Late last year when I discovered the new TSQL Enhancement introduced in SQL Server 2012, particularly the new Paging Function, I thought to myself that this would be very useful in a number of scenarios. Before I go any further, let’s have a look at what the Paging Function is.
Update: For simplicity, the following scenario uses [Production].[TransactionHistoryArchive] from AdventureWorks2012 and assumes that TransactionID is always continous and incremental as well as starting with TransactionID of 1. (I will discuss more on a scenario where the TransactionID is not continuous in a different post). Special thanks to Shy Engelberg for highlighting the behaviour differences in all three methods discussed in this post. Please read Shy’s comment at the end of this post for further clarification.
The Paging Function is part of the SELECT syntax, as an extension to the ORDER BY clause. Below is an example of its usage to retrieve a data set with TransactionID from 5001 and for the next 100 rows.
-- Paging Function -- Retrieve 100 rows starting from TransactionID of 5001 SELECT [TransactionID] ,[ProductID] ,[ReferenceOrderID] ,[ReferenceOrderLineID] ,[TransactionDate] ,[TransactionType] ,[Quantity] ,[ActualCost] ,[ModifiedDate] FROM [Production].[TransactionHistoryArchive] ORDER BY [TransactionID] OFFSET 5001 ROWS FETCH NEXT 100 ROWS ONLY
This function is very intuitive and would be applicable for returning data set a “page” (batch of rows) at a time. The OFFSET value can be expressed as an integer variable and so can the FETCH NEXT value, which allows easy and configurable data set paging for web/reporting applications.

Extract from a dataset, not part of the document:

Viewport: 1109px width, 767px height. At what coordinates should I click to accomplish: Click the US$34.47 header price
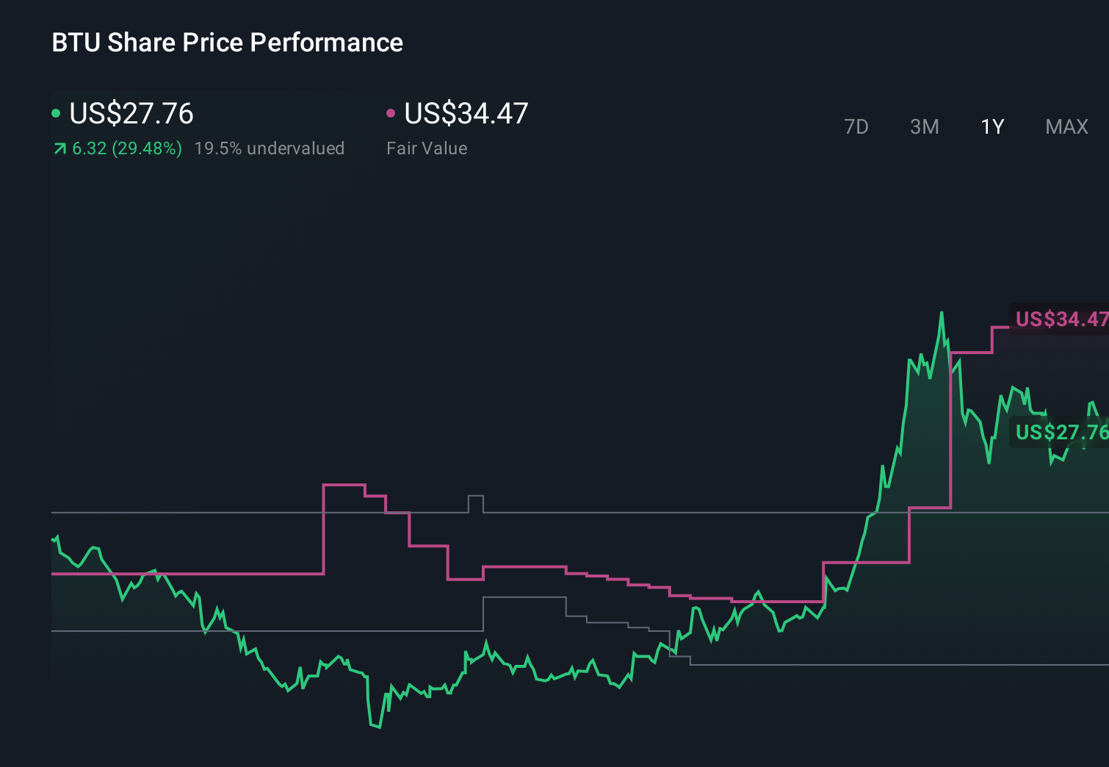pos(466,112)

A few things to note about the Paging Function:
- The ORDER BY column(s) doesn’t have to be consecutive, meaning that we can avoid creating a surrogate consecutive integer key for the purpose of paging. This helps in a typical query to retrieve a page of “active” Transaction records whereby some rows in the table may be deleted or “deactivated”, rendering broken IDs.
- OFFSET and FETCH can only be used in the last query that participates in UNION, EXCEPT or INTERSECT operation.
- If the column specified in the ORDER BY column(s) is not unique, the order of the output is not always consistent.
Alternative: TOP … Batching
In an earlier version, you could write a query to return the same data set using the TOP keyword. Please note that the SET ROWCOUNT clause to limit the number of rows returned in a SELECT query, will not be supported in the next version of SQL Server – and the TOP keyword should be used instead.
-- TOP... Batching -- Retrieve 100 rows starting from TransactionID of 5001 SELECT TOP 100 [TransactionID] ,[ProductID] ,[ReferenceOrderID] ,[ReferenceOrderLineID] ,[TransactionDate] ,[TransactionType] ,[Quantity] ,[ActualCost] ,[ModifiedDate] FROM [Production].[TransactionHistoryArchive] WHERE [TransactionID] >= 5001 ORDER BY [TransactionID]
Alternative: Direct ID Batching
An alternative to the above in an earlier version to SQL Server 2012 is shown below, The result will be the same, assuming TransactionID values are always consecutive.
-- Direct ID Batching -- Retrieve 100 rows starting from TransactionID of 5001 SELECT [TransactionID] ,[ProductID] ,[ReferenceOrderID] ,[ReferenceOrderLineID] ,[TransactionDate] ,[TransactionType] ,[Quantity] ,[ActualCost] ,[ModifiedDate] FROM [Production].[TransactionHistoryArchive] WHERE [TransactionID] BETWEEN 5001 AND 5100 ORDER BY [TransactionID]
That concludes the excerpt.